Alum Caleb Robinson with his son Maxwell.
Back in 2020, we interviewed Caleb Robinson who was a visiting PhD student at USC and researcher at CAIS. After getting his PhD in Computational Science and Engineering that year, Caleb joined Microsoft AI for Good Research Lab in June 2020 as a research scientist with a focus on geospatial machine learning issues.
We were so excited to talk to Caleb again after two years and see what he has been up to nowadays! Spoiler alert: a cute little human being has entered Caleb’s life recently.
Tell us a little about yourself and what has changed since we last talked back in 2020?
I’m now a research scientist at Microsoft where I work at the AI for Good Research Lab on geospatial machine learning problems with a variety of external partners. I’m also now a proud first-time father — my wife and I have a 9-month-old named Maxwell!
Can you tell me more about your role as Research Scientist at Microsoft AI for Good Research Lab?
I work on applied geospatial machine learning research projects with external partners at organizations like National Oceanic and Atmospheric Administration, The Nature Conservancy, the Smithsonian Institution, Stanford University, and others.

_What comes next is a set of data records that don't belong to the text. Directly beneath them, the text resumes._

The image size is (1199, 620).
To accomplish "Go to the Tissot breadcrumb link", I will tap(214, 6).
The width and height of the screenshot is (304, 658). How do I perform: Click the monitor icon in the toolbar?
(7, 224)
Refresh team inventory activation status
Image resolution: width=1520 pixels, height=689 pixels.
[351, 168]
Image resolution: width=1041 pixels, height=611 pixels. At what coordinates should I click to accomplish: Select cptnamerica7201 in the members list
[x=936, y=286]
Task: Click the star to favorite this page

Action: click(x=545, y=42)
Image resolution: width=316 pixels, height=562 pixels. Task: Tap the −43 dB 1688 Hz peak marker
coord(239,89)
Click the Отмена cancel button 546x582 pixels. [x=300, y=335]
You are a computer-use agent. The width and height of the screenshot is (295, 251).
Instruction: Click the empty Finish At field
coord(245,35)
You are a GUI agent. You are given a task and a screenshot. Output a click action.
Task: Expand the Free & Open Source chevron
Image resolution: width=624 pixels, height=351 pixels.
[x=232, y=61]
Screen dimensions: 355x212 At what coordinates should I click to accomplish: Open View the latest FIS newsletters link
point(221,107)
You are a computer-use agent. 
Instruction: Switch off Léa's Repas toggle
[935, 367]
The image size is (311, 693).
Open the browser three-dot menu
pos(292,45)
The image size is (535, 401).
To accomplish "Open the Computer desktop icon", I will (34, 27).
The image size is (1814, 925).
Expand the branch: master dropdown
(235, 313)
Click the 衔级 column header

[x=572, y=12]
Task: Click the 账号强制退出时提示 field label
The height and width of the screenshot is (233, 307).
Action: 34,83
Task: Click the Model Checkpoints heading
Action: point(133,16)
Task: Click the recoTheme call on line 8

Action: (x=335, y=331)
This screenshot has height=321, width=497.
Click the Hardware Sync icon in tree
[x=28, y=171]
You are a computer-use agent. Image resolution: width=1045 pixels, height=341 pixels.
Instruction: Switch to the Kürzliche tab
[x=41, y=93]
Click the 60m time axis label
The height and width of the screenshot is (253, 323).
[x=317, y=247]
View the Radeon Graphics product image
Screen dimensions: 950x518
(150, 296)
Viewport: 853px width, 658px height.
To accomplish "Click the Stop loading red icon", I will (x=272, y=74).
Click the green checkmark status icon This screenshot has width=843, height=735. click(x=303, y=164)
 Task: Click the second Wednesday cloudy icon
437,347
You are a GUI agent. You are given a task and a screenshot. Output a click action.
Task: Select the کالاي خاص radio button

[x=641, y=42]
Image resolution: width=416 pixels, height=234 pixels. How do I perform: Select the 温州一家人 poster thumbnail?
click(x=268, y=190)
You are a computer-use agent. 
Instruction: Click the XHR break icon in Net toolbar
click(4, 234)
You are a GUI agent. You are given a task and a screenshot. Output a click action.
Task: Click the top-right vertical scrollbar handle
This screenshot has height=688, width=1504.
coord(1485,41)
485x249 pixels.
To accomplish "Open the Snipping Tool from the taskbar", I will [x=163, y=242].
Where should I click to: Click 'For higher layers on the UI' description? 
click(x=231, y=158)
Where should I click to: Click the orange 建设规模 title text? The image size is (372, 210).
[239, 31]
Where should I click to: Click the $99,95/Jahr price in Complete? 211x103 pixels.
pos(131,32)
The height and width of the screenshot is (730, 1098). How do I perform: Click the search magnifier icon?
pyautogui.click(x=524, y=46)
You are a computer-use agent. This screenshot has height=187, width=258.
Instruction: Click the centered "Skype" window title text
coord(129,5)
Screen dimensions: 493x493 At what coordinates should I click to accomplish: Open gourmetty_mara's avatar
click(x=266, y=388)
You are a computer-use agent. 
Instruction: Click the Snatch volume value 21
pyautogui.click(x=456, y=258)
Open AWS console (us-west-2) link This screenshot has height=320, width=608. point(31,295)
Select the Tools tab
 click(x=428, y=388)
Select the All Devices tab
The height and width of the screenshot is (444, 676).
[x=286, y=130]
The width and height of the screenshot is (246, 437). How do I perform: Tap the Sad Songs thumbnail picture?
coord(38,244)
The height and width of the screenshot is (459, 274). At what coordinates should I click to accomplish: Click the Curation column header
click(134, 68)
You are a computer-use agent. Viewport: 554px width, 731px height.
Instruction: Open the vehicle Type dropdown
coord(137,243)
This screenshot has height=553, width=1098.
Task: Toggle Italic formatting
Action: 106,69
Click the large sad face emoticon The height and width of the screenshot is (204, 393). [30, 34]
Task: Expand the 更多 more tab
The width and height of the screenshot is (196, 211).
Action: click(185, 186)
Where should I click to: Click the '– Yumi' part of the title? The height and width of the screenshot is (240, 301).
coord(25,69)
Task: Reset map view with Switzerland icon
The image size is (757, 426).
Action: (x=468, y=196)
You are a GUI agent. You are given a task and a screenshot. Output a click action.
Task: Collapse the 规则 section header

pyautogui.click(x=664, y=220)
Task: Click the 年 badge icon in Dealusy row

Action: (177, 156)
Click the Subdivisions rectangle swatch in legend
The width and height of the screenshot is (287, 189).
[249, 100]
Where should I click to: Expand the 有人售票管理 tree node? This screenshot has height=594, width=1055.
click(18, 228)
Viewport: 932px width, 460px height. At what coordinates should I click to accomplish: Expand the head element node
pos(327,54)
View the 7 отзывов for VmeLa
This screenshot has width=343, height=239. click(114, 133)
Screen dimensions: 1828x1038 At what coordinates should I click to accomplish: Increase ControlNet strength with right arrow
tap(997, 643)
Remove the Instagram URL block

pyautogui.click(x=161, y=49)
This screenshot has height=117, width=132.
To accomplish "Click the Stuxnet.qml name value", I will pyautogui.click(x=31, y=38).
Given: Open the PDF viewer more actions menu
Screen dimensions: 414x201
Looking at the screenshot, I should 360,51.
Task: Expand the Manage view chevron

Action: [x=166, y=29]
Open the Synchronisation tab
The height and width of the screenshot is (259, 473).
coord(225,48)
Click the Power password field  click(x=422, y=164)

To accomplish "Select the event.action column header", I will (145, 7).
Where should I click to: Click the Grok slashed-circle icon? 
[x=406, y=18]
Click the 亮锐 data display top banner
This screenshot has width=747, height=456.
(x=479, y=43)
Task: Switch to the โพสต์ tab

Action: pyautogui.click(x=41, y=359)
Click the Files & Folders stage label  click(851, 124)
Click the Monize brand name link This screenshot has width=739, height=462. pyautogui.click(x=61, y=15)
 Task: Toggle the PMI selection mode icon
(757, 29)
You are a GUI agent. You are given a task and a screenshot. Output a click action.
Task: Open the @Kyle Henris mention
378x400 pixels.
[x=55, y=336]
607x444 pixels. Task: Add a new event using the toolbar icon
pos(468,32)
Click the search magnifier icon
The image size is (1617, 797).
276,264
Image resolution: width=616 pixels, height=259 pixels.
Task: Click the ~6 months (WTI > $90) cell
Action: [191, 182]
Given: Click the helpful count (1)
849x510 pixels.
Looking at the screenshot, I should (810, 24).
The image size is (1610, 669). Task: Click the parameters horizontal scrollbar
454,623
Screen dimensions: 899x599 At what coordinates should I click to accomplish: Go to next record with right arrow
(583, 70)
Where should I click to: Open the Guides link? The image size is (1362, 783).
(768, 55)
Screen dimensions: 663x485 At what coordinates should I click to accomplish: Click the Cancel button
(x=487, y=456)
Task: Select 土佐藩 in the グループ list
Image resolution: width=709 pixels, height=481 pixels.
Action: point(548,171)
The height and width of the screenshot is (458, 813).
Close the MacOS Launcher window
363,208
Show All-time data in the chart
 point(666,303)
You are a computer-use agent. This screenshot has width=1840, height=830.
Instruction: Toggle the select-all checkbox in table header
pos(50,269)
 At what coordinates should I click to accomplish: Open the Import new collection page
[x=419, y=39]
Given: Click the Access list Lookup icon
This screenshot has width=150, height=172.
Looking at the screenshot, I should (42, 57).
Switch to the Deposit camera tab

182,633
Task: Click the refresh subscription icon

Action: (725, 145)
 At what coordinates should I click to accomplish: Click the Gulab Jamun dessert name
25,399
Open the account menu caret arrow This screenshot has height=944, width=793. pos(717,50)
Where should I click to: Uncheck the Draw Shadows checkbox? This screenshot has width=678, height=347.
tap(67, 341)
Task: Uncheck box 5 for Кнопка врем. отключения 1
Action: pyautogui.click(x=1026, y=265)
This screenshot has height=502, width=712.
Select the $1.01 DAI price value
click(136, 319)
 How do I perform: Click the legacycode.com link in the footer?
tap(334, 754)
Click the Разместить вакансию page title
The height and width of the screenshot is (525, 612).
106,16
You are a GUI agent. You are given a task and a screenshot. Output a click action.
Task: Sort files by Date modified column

This usually involves training machine learning models to classify or segment things in remotely sensed imagery — like satellite and aerial imagery. We innovate on training and evaluation methodology where necessary, with a focus on solving applied problems. Our lab’s existing work covers topics like finding poultry concentrated feeding operations in aerial imagery over the US, creating maps of solar farms and windmills from satellite imagery over India, and finding individual cows and whales in very high-resolution satellite imagery.
Can you tell me more about the day-to-day responsibilities of your role?
My day-to-day includes a variety of different tasks, for example: meetings with partners to learn about requirements, better understand their data, and present results; meetings with our team to brainstorm and present work; writing code to run experiments and produce results; or reading/reviewing papers to keep up-to-date on geospatial machine learning literature.
What do you like most about working at Microsoft?
Without a doubt, the cool people I get to work with, both within Microsoft and with our variety of partners. In one meeting I could be talking to my colleagues at Microsoft who are at the forefront of applied research, and in the next I could be talking to expert biologists and ecologists!
What is the most challenging aspect of your role?
Picking which cool project to work on!
What have been some of the most interesting or challenging projects you have worked on at Microsoft?
The current project that we are working on, the Global Renewables Watch, involves finding all of the solar farms and windmills, globally, over time. This is an interesting and challenging problem in almost every aspect. Here, modeling is only part of the problem, we need to be able to validate our resulting data set at a massive scale, estimate construction dates from historical imagery, communicate the results in a decision support tool, and so much more.
Writer’s note: You can check out some of the projects that Caleb worked on at Microsoft here.
How do you think the field of computational sustainability is going to change in the next few years?
I think the proliferation of large pre-trained models that are specific to different domains, such as geospatial imagery, coupled with dataset curation and cataloging efforts done by groups like Radiant Earth in the Earth observation space, and compute resources from platforms like Microsoft’s Planetary Computer will enable us to study (and hopefully solve) a variety of interesting problems at huge scales.
How has your experience at CAIS prepared you for this role?
My experiences at CAIS taught me how to do research, work on applied problems with partners, and communicate my work in both! All these skills are really important when working on AI for good problems and the problems aren’t “just research” or “just coding,” and they are more than “research and coding.”
What advice would you give to students who are interested in being part of Microsoft AI for Good Research Lab?
Building off the previous answer, I think students should work on getting experience in working with applied problems — this can be through taking courses such as Dr. Dilkina’s AI for Sustainable Development course, or maybe working directly with professors in the field of computational sustainability. Other skills that help are: research training received during PhD programs, software engineering skills, and a passion for trying to make the world a better place!